→ **Aim of the task**
In the entries below, find the line with "1653x820 pixels." and the line with "Click the Alphabetical sort icon", then retype both and everything between them exactly. Do not copy the pictures.

→ **Given records**
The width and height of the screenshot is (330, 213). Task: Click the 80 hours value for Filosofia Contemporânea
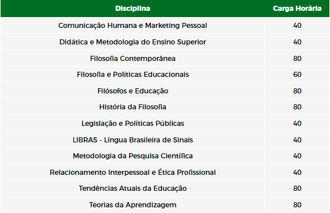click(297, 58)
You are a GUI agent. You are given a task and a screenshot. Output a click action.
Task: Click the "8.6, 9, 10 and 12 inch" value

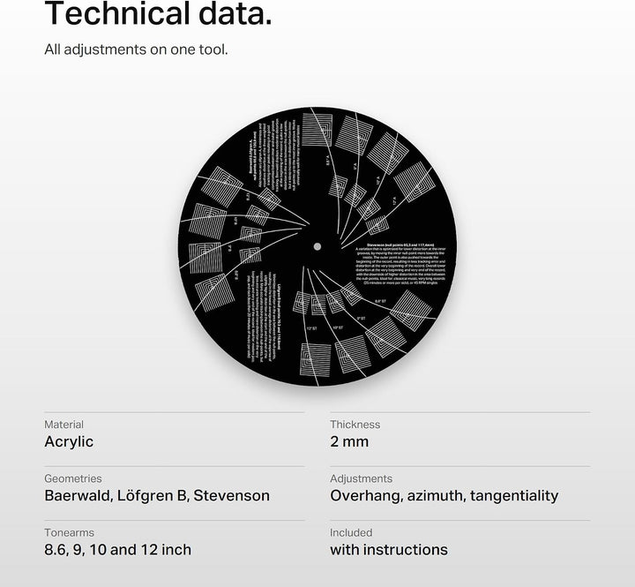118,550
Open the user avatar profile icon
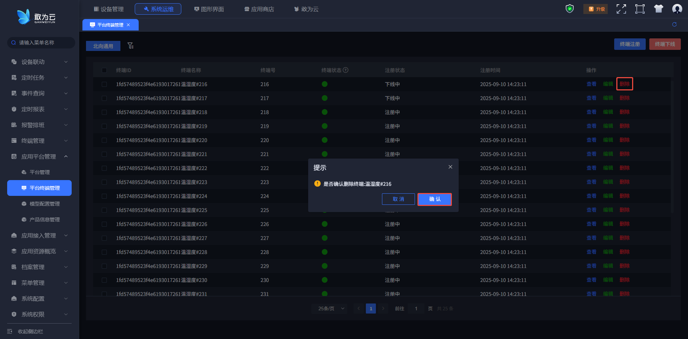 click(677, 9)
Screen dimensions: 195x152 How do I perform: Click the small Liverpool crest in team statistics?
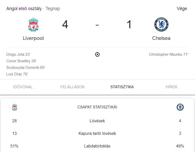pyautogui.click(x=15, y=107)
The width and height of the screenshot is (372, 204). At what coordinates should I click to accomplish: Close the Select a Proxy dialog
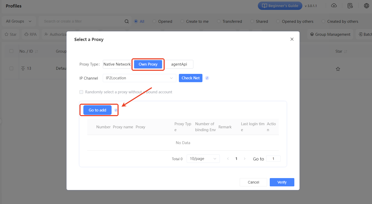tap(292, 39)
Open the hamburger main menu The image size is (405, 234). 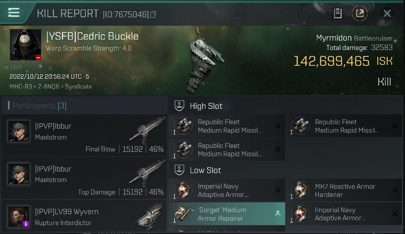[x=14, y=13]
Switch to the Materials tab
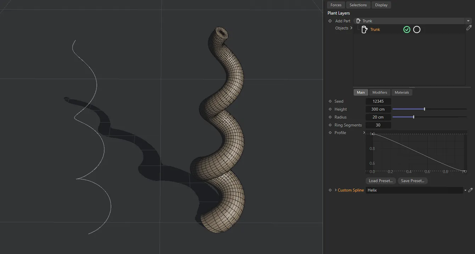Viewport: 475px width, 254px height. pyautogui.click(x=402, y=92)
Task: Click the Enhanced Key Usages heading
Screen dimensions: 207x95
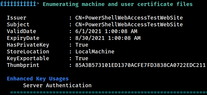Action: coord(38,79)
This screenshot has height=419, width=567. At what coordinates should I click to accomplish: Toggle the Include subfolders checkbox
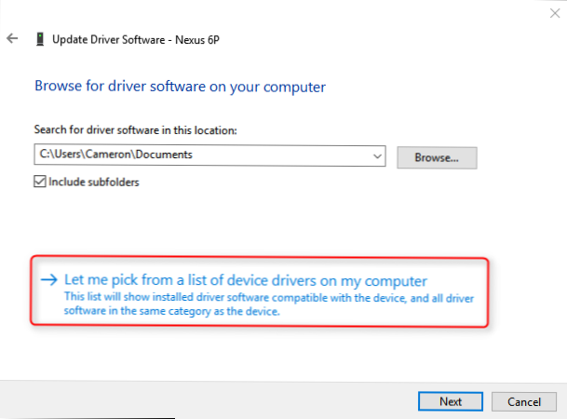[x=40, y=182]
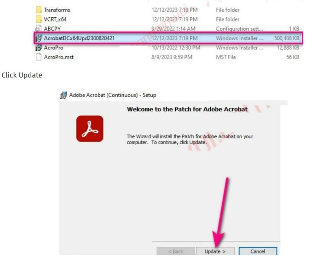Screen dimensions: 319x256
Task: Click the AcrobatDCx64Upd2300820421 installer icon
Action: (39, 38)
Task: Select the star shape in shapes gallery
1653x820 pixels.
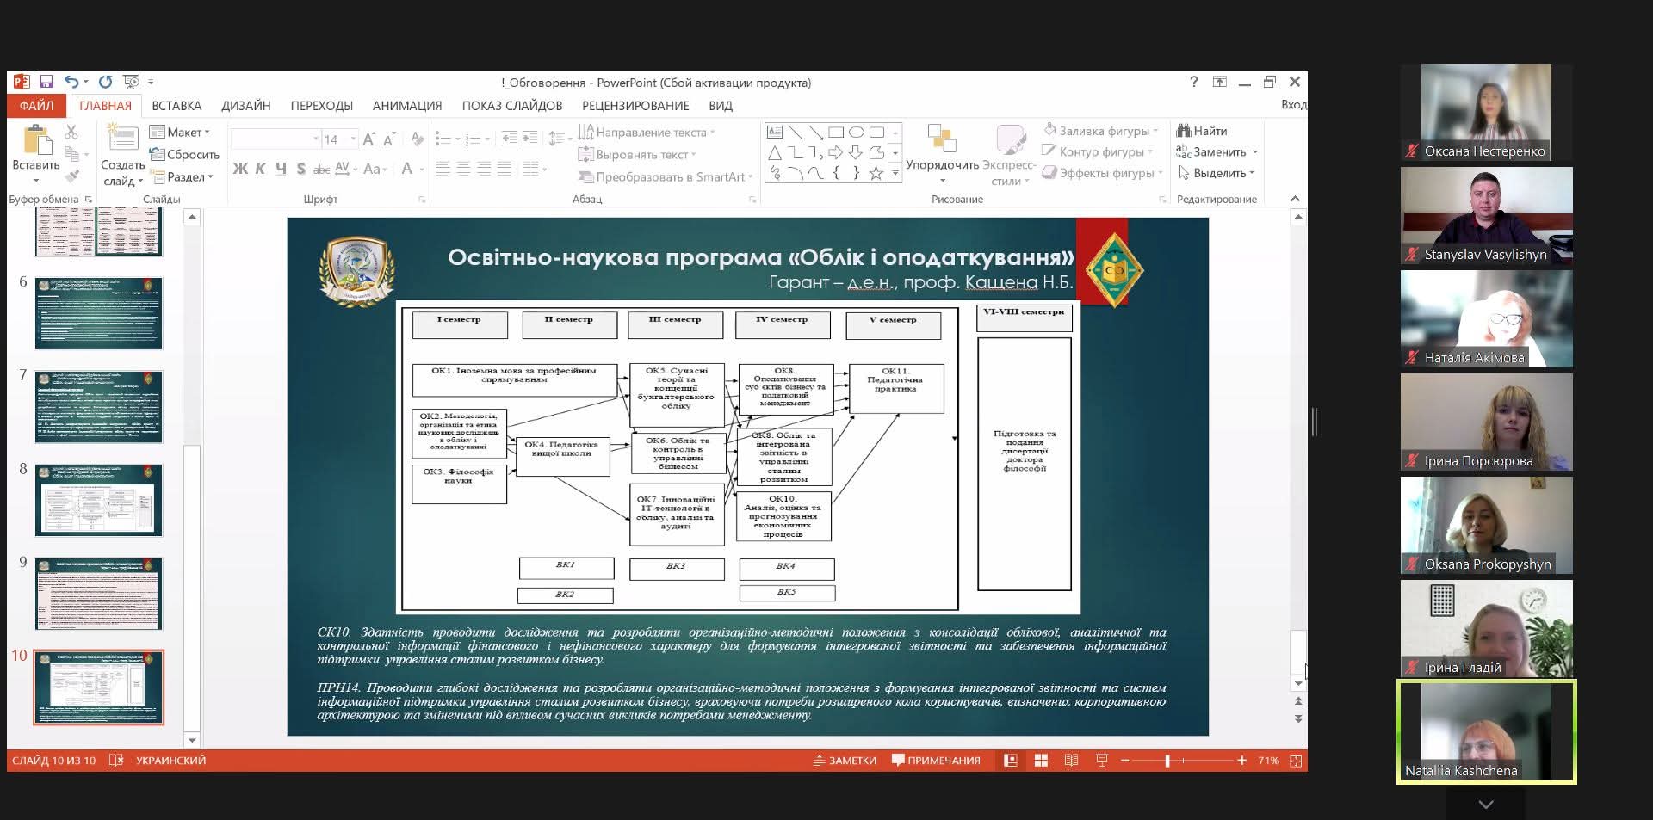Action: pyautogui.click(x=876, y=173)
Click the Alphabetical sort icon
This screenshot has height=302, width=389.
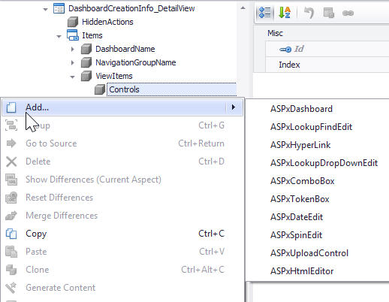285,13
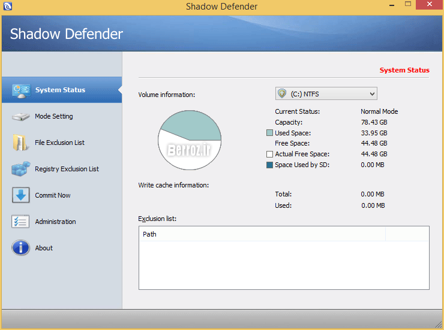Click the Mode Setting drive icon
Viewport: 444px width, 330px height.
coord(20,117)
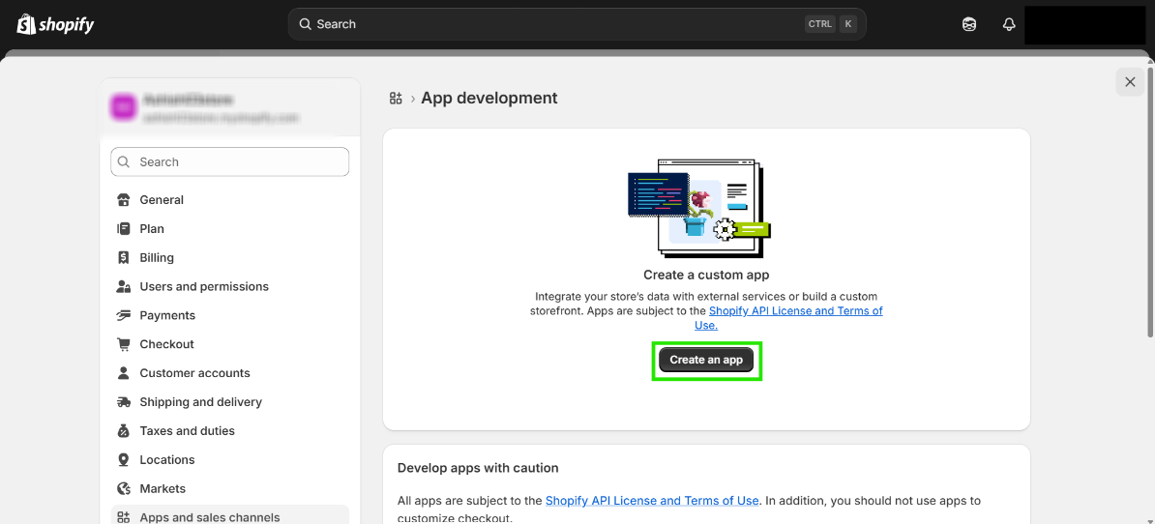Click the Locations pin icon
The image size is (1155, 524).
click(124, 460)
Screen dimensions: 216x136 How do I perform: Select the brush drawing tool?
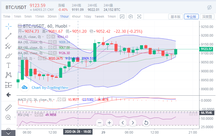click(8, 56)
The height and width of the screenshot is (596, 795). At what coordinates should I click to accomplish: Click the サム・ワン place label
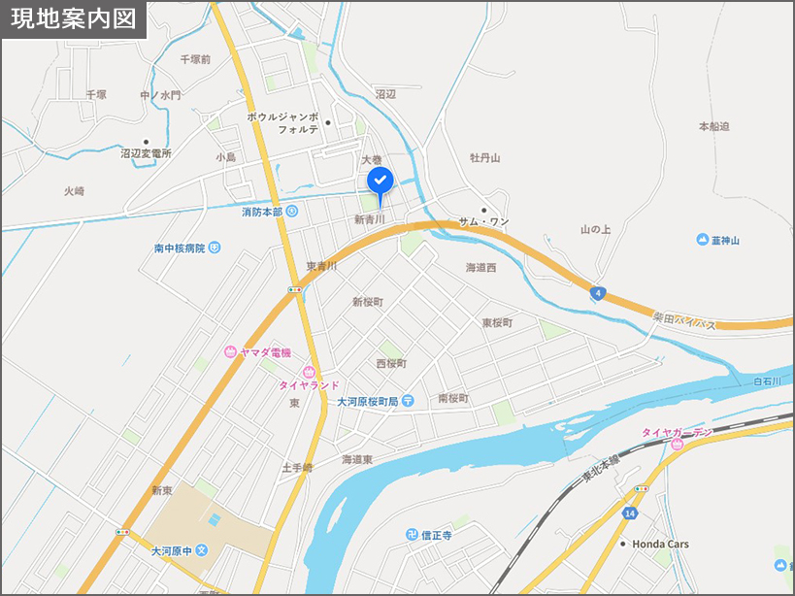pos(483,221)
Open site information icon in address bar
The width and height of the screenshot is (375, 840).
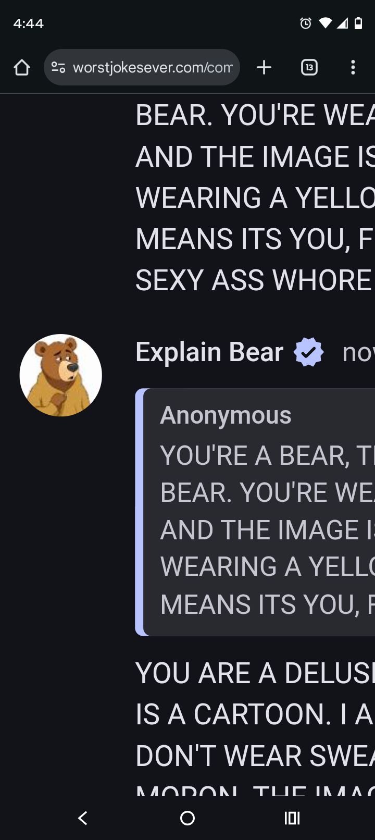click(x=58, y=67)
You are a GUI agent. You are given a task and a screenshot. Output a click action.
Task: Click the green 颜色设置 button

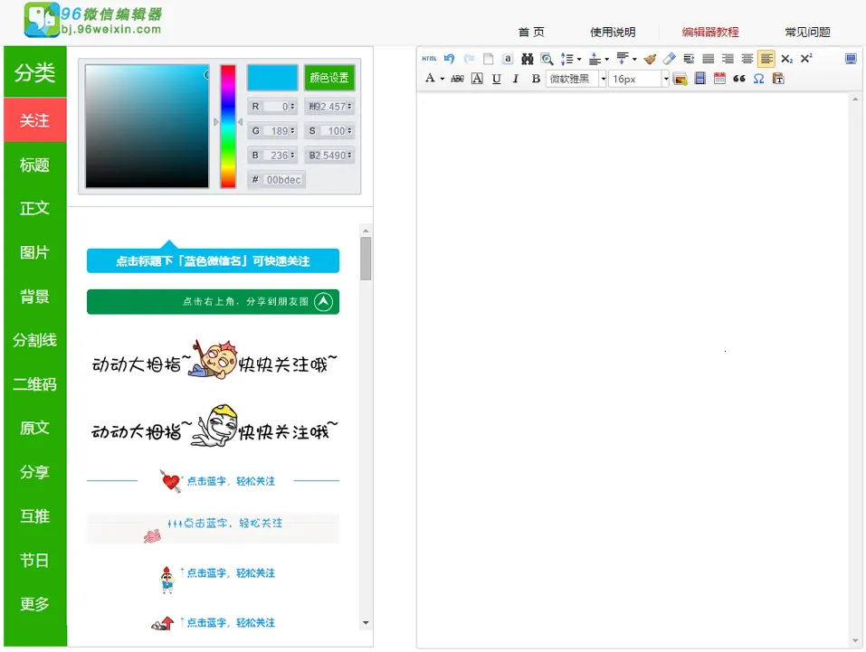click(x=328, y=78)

→ **Response area**
1653x820 pixels.
Action: pyautogui.click(x=876, y=173)
Click the Alphabetical sort icon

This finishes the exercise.